Louie's TV talk show guest appearances reveal he's funny and perceptive and on point, so why not give us some of that guy, don't we--and Dahl--deserve it, in this season? LOUIE is still brilliant as a show, but as a character--as a semi-fictional version of himself--he's stagnating through a kind of dopey everyman cluelessness. Compare him to Seinfeld or Larry David who both kept their intellect as fictional versions of themselves on their shows and Louie is found wanting. He finds his comedy lately by breaking simple rules of common sense and intrinsic understanding of how to avoid unpleasant situations. An earlier episode found him sticking around a Florida hotel after already saying good-bye to the cool friend he made, never imagining it won't be awkward or pointless; calling the cops to find his lost daughter rather than checking her closet, where she goes to read all the time; agreeing to babysit some skeevy kid who likes to throw other people's stuff out the window (and other things too gross to mention); agreeing to help a truly insane woman on a trip to the brutal, soul-crushing, waking nightmare known as IKEA, then declining her proffered fellatio payment; accepting a fellatio offer from a drunken insane truck driver lady but not reciprocating; buying a motorcycle on a whim without a clue how to drive it, then crashing with nothing but a blank shrug as an apology to the lady stuck watching your kids; letting rival comedians (Chris Rock, Jay Leno) know he might replace Letterman leaving when he signed a confidentiality agreement not to tell anyone. No one this self-sabotaging and dumb could make it as far as Louie has, even the scaled down fame within the show. He'd never make it one week on the road with his helpless schmuck schtick, they'd beat the tar out of him in the parking lot, with good reason. They'd be doing him a favor, like Dahl is by having beat up in the gym.
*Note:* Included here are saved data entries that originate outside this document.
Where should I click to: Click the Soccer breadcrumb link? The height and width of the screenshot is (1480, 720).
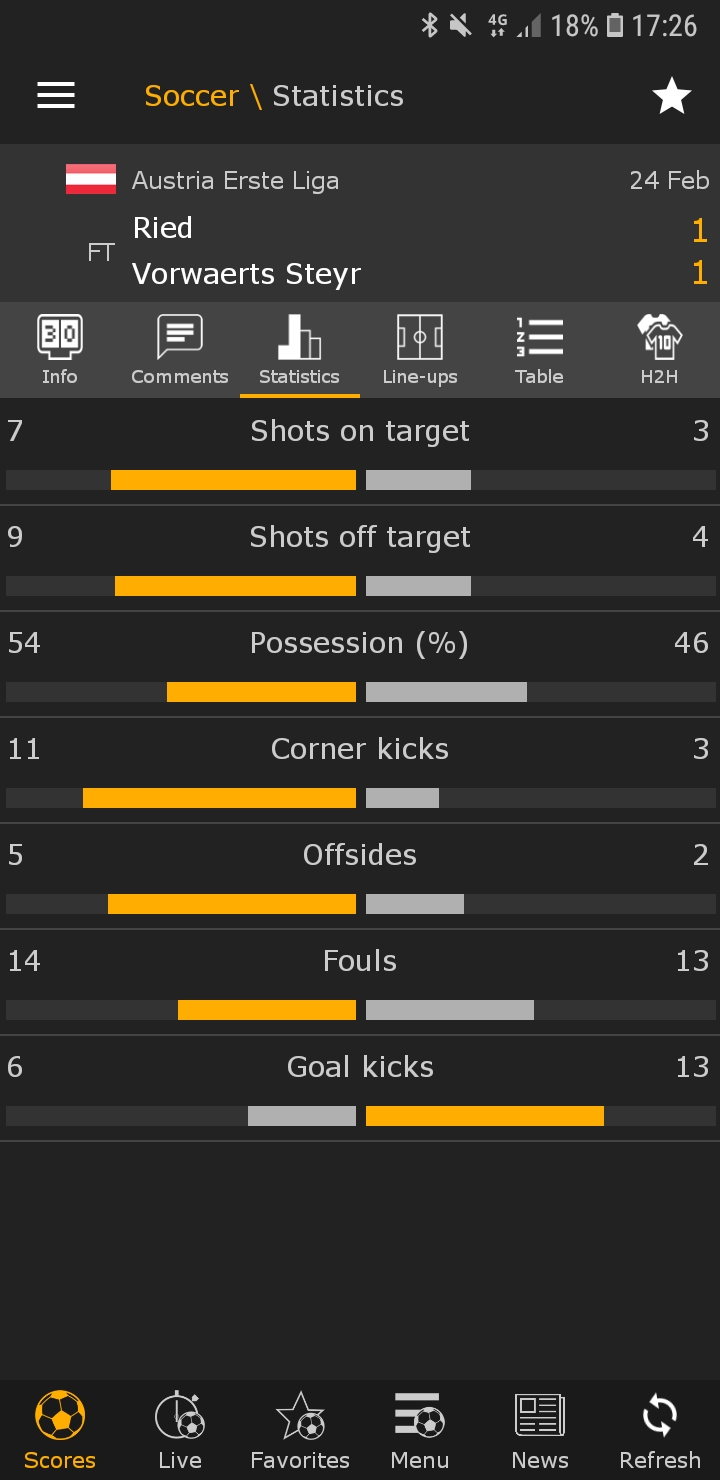point(192,96)
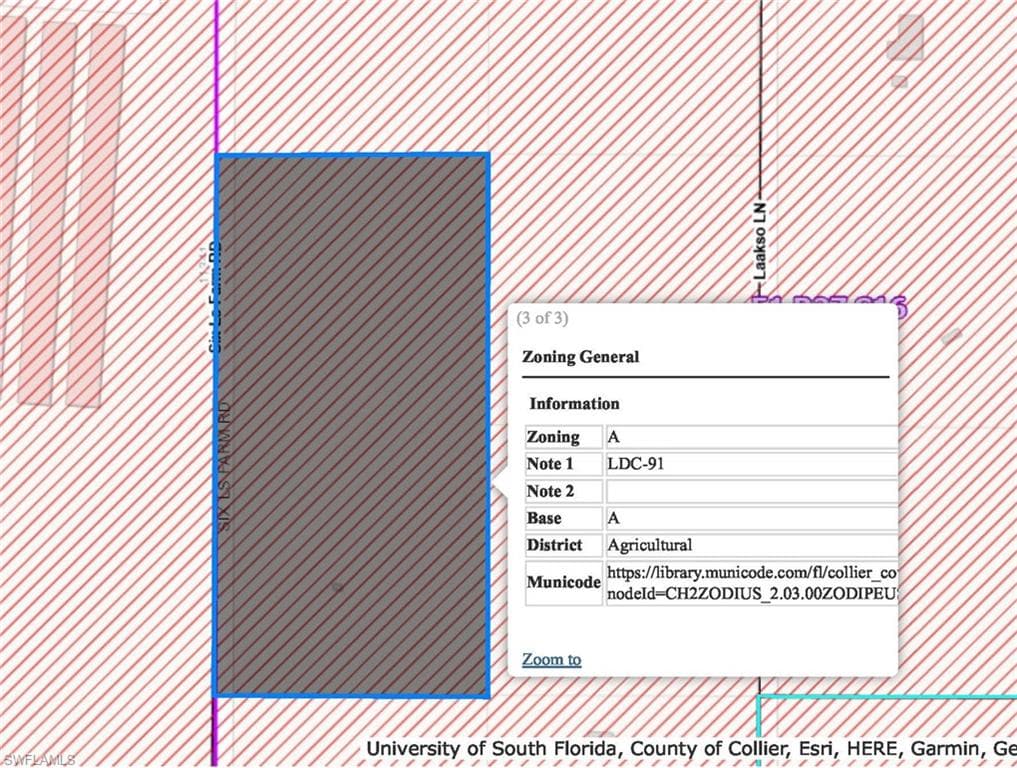Select the SWFLAMLS watermark

[38, 759]
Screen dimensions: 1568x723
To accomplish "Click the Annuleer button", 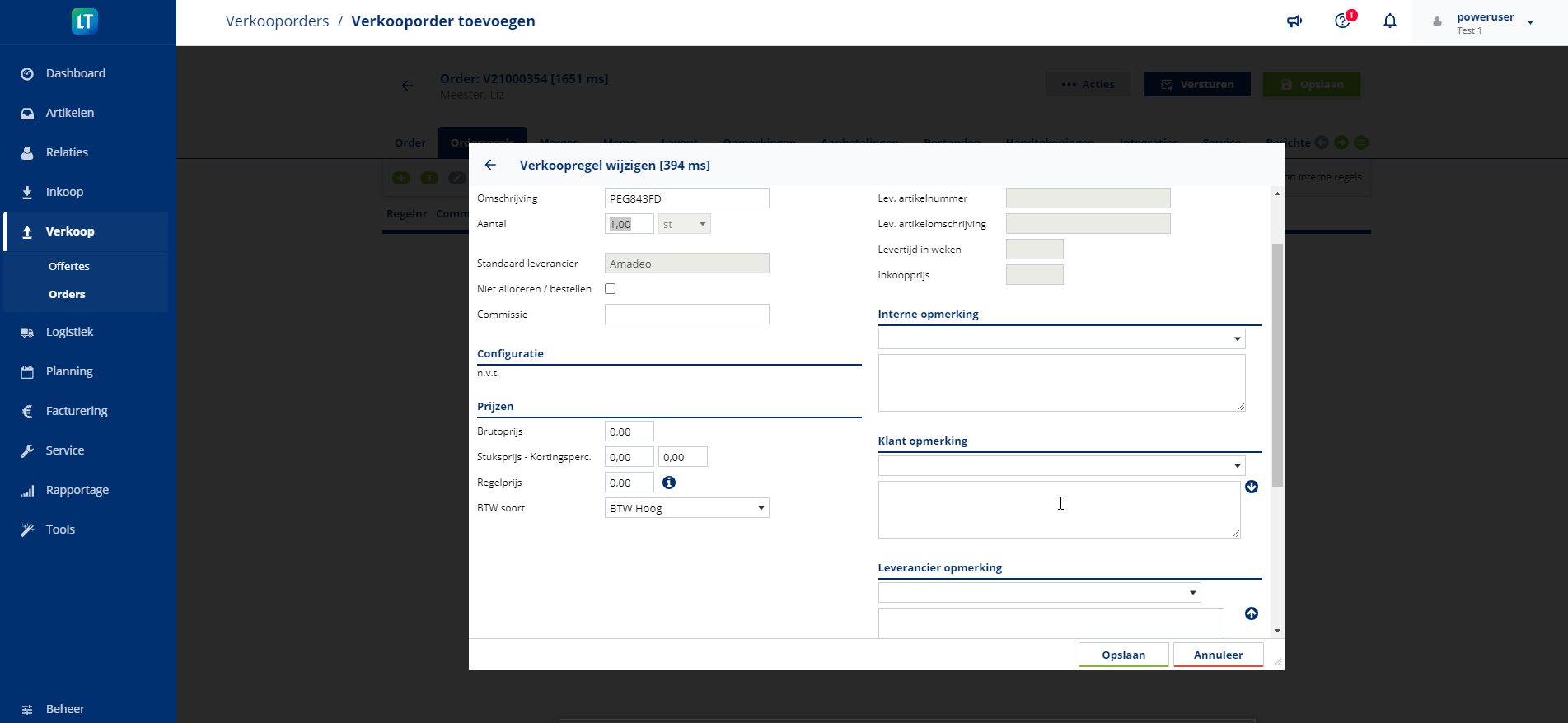I will [1218, 655].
Jack Dahl is the first character in Louie's show to be adequately annoyed by him. Hopefully next week Dahl will hook him up with some Adderall and Effexor. Clearly the casting of 'king of post-modern audio mimesis' Lynch in a role that requires him to wave to an invisible applause track for two minutes is genius, but one must ask why Louie CK reserves no genius for his own character. He is not Buster Keaton and he is not Cary Grant. He is not comely, yet he acts the way a comely maiden does... if he dropped his handkerchief he'd stand there helplessly, expecting a rescue from a tall dark rationalization. And that's not cool. Only young hot chicks can get through life in this kind of bubble, not middle-aged comedians with famous friends and TV deals - they clawed their way up for that shit, with brains, talent and relentless pursuit of bigger and bigger audiences.
So it begs the question: does Louie think we would identify with a character who won't even identify with himself? We would be paralyzed too in these surreal situations with Dahl and that's just one reason why we didn't pursue a show business career. I remember auditioning for a voiceover agent and since I wasn't able to snap into brilliance in a crowded office after waiting around for ten minutes and dealing with the subway to get uptown she declined representing me, since I was dizzy from lack of sugar and dry in the throat and hungover I flailed. I took it as a sign. My nerves just couldn't handle being expected to snap into brilliance on a dime. So instead I stay home gazing into a conglomeration of electricity, plastic and digital code shining in big rectangle, like the Evil Queen hallucinating Snow White in every crack, every glowing ball a mirror showing a deformed face I won't claim as my own. Ideally the guy in the mirror would claim it as his, but as LOUIE progresses, it's pretty clear not even he wants to own up to his puffy visage.